--- TEXT SEGMENT ---
Cannes Docs Announces the 2026 Docs-in-Progress Award Winners

The Marché du Film's Cannes Docs is thrilled to announce the 2026 Docs-in-Progress winners, selected by our esteemed jury: Themba Bhebhe, Fujioka Asako and Paulina Portela.

Presented in partnership with global institutions and organizations, the program features 8 showcases and a total of 33 projects in various stages of production from around the globe.

To support these emerging works, ten industry awards were presented this year by leading partners during the Docs-in-Progress Awards Ceremony on Doc Day — the program’s highly anticipated celebration of documentary filmmaking craft in Cannes.

The 2026 Docs-in-Progress winners are:

  • SUPER SILA (Palestine)
    Presented in the Palestinian Showcase
    Winner of the IEFTF Award (€10,000 prize and project follow-up) and of the Al Jazeera Documentary Award ($15,000 prize)

    Director: Mohammed Alshareef
    Producer: Ala’ Abu Ghoush
    Synopsis: In the heart of the war on Gaza, a father creates an imaginary world where his young daughter becomes a superhero. As war surrounds them, he turns reality into stories to protect her childhood, leaving an open question: does Sila understand what is happening around her, or does she already know more than he thinks?
--- RECORD LIST ---
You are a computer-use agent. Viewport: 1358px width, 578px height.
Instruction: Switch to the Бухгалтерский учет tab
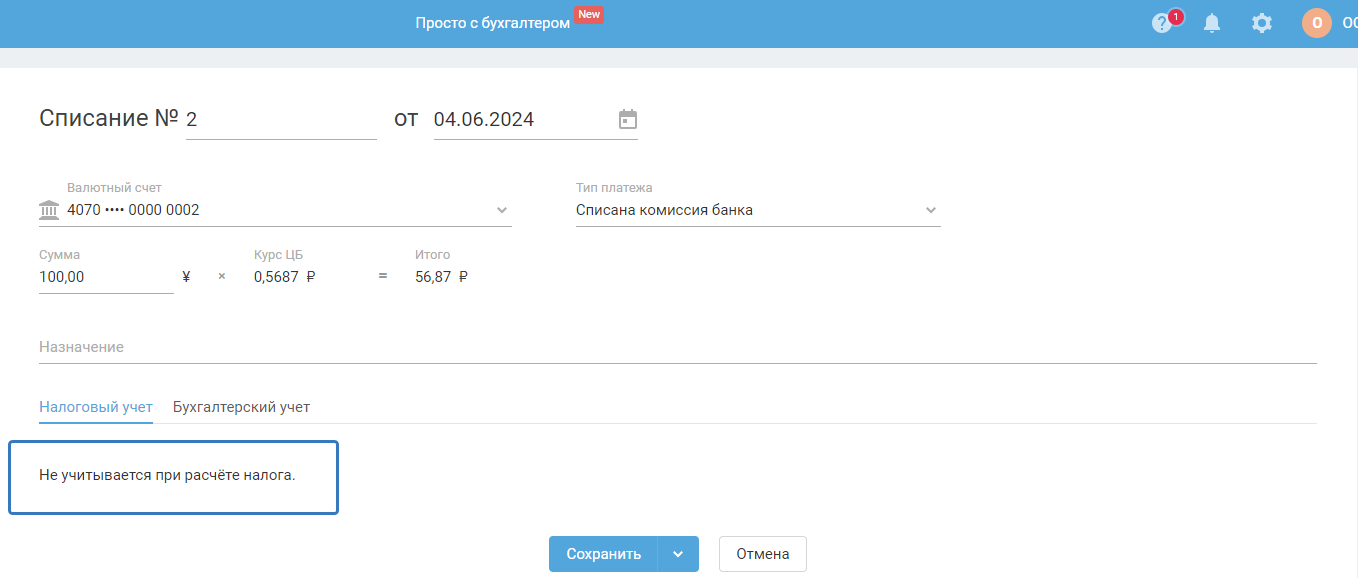(x=241, y=407)
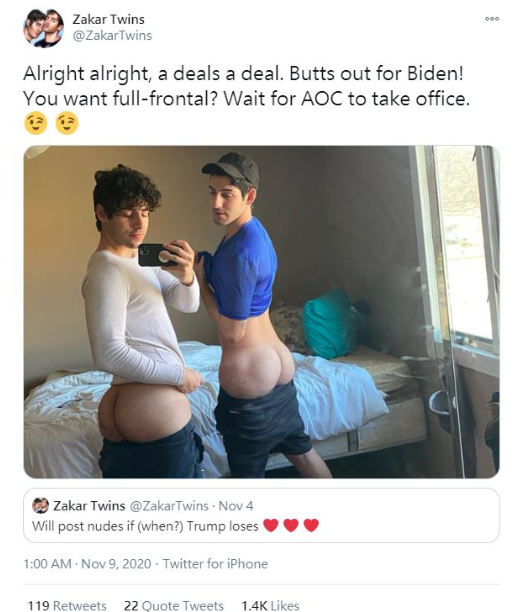This screenshot has height=612, width=532.
Task: View the 119 Retweets list
Action: click(x=67, y=605)
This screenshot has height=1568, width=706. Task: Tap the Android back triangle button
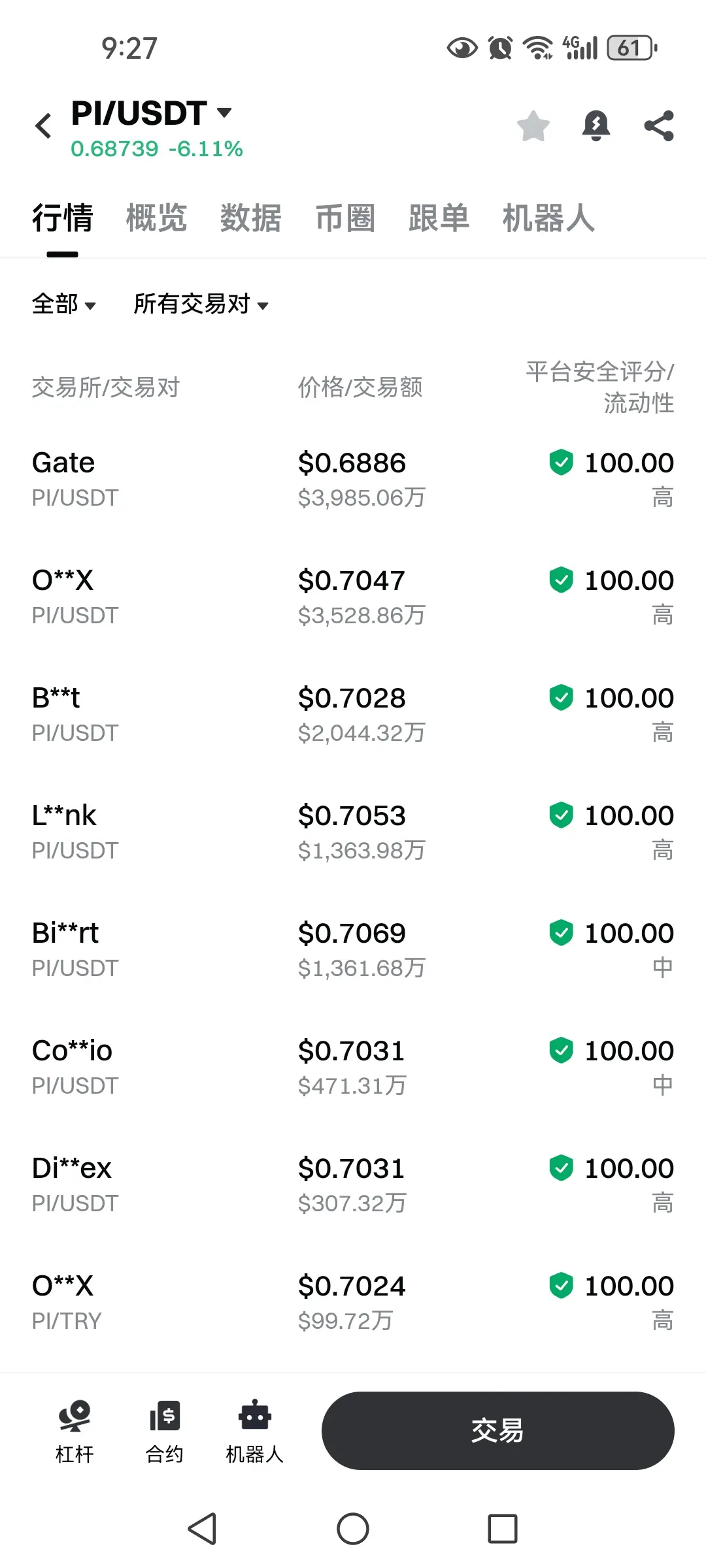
---
*WHAT TO DO*: Write out the full Cannes Docs award announcement word for word.

*EXPECTED ANSWER*:
Cannes Docs Announces the 2026 Docs-in-Progress Award Winners

The Marché du Film's Cannes Docs is thrilled to announce the 2026 Docs-in-Progress winners, selected by our esteemed jury: Themba Bhebhe, Fujioka Asako and Paulina Portela.

Presented in partnership with global institutions and organizations, the program features 8 showcases and a total of 33 projects in various stages of production from around the globe.

To support these emerging works, ten industry awards were presented this year by leading partners during the Docs-in-Progress Awards Ceremony on Doc Day — the program’s highly anticipated celebration of documentary filmmaking craft in Cannes.

The 2026 Docs-in-Progress winners are:

  • SUPER SILA (Palestine)
    Presented in the Palestinian Showcase
    Winner of the IEFTF Award (€10,000 prize and project follow-up) and of the Al Jazeera Documentary Award ($15,000 prize)

    Director: Mohammed Alshareef
    Producer: Ala’ Abu Ghoush
    Synopsis: In the heart of the war on Gaza, a father creates an imaginary world where his young daughter becomes a superhero. As war surrounds them, he turns reality into stories to protect her childhood, leaving an open question: does Sila understand what is happening around her, or does she already know more than he thinks?